Get in the car, grab some popcorn, head to the back of the theatre, and you'll really enjoy it! It's common for people to go alone. It's also true that nobody notices you.


----------



## lissette (Jan 20, 2009)

I went to the movies once by myself. I really wanted to see a movie (cant remember the name now). I was kinda proud of myself. But i haven't done it since.


----------



## solasum (Nov 17, 2008)

I think the last movie I saw by myself was The Dark Knight - I actually went to see it twice by myself.


----------



## Futures (Aug 27, 2005)

I haven't stepped in a movie theater in probably 12 or 13 years.


----------



## tree1609 (May 22, 2009)

i go by myself sometimes, only to weekday afternoon shows though, most the time other loners are there too. i always go to the same theater cause thats were im comfortable and i don't mind going alone, if anything its just easier to pay attention that way.


----------



## empty dreams (May 25, 2009)

-- THE TASKS --
a: List every username that appears in the thread on going to the movies alone.
b: In the thread on going to the movies alone, which film does solasum say they saw twice alone?
c: Echo the thread on going to the movies alone word for word, starting at "## lissette (Jan" and ending at "(Nov 17, 2008)".

-- DATA BLOCK --
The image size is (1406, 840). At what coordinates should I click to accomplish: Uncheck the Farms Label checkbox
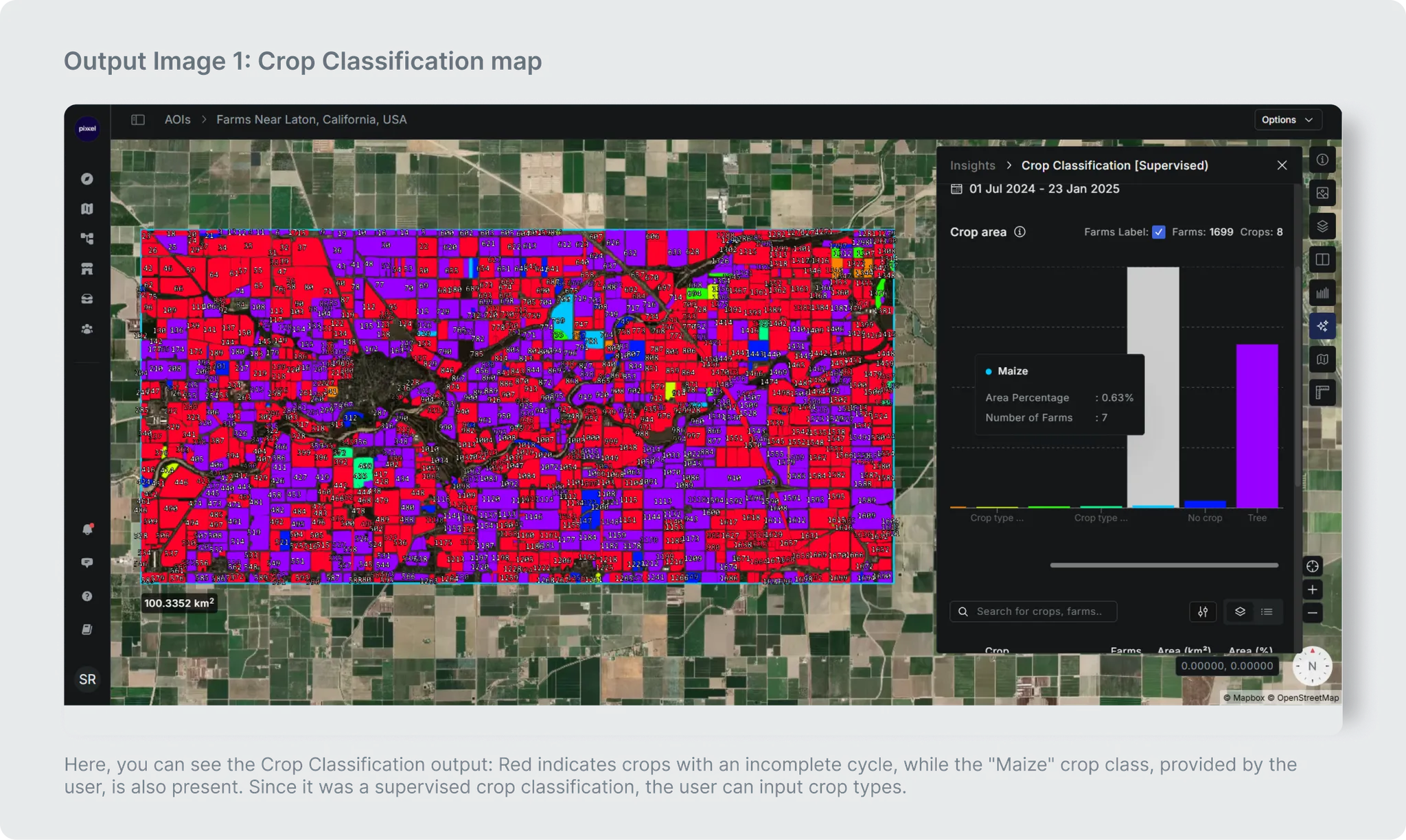(1159, 232)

-- RESPONSES IN ORDER --
a: lissette, solasum, Futures, tree1609, empty dreams

b: The Dark Knight

c:
## lissette (Jan 20, 2009)

I went to the movies once by myself. I really wanted to see a movie (cant remember the name now). I was kinda proud of myself. But i haven't done it since.


----------



## solasum (Nov 17, 2008)